Roy has been working for four years just to develop a method to study spruce grouse, which spend much of their lives deep in the coniferous woods of northcentral and northeastern Minnesota. As their name suggests, they favor spruce forests, but also do well in jack pine stands, where they survive during the winter months eating mostly conifer needles.

How many of them actually live in the state? That’s not at all clear, said Roy. Spruce grouse are easy to overlook in the forest, because they spend a lot more time in trees, usually in dense forests, and rarely flush when humans walk by. That can make them easy to overlook despite their size— and that makes studying them or assessing their population in the state particularly difficult.

Determining the range of the species is somewhat easier. They can be found in the right habitat throughout the Arrowhead and, according to Roy, their range extends as far west as Red Lake. From there, the population dwindles pretty quickly as the forest transitions to prairie.
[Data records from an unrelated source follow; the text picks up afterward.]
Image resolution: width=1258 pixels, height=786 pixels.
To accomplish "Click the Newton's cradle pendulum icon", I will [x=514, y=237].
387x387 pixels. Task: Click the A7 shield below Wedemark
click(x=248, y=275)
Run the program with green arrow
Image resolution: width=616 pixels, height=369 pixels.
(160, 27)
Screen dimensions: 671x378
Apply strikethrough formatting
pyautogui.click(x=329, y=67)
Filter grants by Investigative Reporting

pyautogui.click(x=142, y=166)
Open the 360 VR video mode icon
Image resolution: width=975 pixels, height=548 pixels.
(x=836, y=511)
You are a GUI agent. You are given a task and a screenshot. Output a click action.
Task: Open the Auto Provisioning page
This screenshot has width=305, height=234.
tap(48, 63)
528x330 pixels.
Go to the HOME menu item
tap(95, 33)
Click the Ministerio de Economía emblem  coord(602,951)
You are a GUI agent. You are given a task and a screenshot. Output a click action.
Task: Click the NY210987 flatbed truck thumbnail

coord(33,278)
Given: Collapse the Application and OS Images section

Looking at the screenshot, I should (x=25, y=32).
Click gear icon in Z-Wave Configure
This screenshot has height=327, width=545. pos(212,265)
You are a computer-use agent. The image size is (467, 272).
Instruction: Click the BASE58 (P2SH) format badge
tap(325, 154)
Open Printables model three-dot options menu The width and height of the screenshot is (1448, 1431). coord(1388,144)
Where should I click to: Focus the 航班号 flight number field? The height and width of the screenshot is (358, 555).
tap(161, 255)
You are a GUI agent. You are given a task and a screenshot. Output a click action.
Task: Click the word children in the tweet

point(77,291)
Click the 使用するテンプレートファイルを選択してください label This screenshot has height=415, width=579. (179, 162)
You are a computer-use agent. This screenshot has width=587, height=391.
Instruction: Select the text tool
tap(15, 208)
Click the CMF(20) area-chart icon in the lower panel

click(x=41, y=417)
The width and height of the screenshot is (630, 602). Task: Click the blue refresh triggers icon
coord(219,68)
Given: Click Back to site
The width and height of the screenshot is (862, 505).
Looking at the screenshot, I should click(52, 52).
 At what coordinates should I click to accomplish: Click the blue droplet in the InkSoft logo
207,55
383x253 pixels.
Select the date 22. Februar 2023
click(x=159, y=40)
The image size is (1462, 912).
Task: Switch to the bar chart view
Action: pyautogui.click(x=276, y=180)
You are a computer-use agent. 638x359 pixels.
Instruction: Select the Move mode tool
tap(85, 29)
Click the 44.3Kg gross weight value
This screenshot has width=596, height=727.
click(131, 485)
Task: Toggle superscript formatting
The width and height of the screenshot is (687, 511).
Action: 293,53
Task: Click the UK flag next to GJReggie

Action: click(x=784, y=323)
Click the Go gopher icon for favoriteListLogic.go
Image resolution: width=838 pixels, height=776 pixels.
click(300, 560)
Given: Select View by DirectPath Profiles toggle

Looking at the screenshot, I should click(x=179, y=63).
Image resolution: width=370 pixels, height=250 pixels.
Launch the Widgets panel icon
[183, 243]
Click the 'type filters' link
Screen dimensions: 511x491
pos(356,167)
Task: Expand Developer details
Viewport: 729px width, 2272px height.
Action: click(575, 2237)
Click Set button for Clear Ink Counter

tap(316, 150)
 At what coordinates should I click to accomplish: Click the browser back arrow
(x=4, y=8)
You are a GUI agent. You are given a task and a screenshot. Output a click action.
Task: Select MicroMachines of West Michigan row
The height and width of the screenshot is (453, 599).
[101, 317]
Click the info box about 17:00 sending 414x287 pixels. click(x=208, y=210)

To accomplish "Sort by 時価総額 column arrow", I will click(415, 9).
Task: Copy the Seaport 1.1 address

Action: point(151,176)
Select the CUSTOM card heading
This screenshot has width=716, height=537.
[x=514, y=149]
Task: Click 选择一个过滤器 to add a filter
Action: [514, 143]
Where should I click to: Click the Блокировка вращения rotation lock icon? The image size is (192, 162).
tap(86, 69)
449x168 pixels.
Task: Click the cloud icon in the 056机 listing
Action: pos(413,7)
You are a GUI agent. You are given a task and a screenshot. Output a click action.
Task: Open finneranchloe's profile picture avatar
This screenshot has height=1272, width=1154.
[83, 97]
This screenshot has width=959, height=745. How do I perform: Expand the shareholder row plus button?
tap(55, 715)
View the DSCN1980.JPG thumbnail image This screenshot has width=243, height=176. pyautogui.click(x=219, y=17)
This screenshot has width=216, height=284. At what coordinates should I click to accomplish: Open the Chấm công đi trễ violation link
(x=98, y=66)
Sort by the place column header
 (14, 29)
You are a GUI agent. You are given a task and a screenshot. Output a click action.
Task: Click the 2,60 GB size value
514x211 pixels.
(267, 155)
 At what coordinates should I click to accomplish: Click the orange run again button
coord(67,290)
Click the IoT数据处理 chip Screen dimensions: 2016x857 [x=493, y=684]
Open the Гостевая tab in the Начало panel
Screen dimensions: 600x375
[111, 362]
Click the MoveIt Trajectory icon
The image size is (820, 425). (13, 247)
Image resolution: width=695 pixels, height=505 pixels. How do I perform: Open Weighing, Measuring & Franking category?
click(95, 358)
While the DNR does conduct hunter harvest surveys during the grouse season, the results provide only the roughest of estimates, and they’ve varied widely over the years, depending on how many ruffed grouse hunters are out in the woods. Hunters rarely target spruce grouse, which have a darker meat and a gamier taste than their much more delectable cousins, so they are most frequently shot by hunters due to misidentification.

Back in 2006, small game harvest data suggested that hunters harvested as many as 26,000 spruce grouse. In 2015, however, the estimate was as low as 9,856.

Whether those differences reflect a real change in the population is tough to tell, and without better data, Roy said it’s difficult for the DNR to make management decisions regarding the species. Currently, spruce grouse are a legal game species, but are also a species of special concern. Should new research document that they are becoming increasingly rare their status could eventually change.

Any such change is unlikely to happen any time soon. Roy said it could be a few years before she’s gathered enough data to really be useful.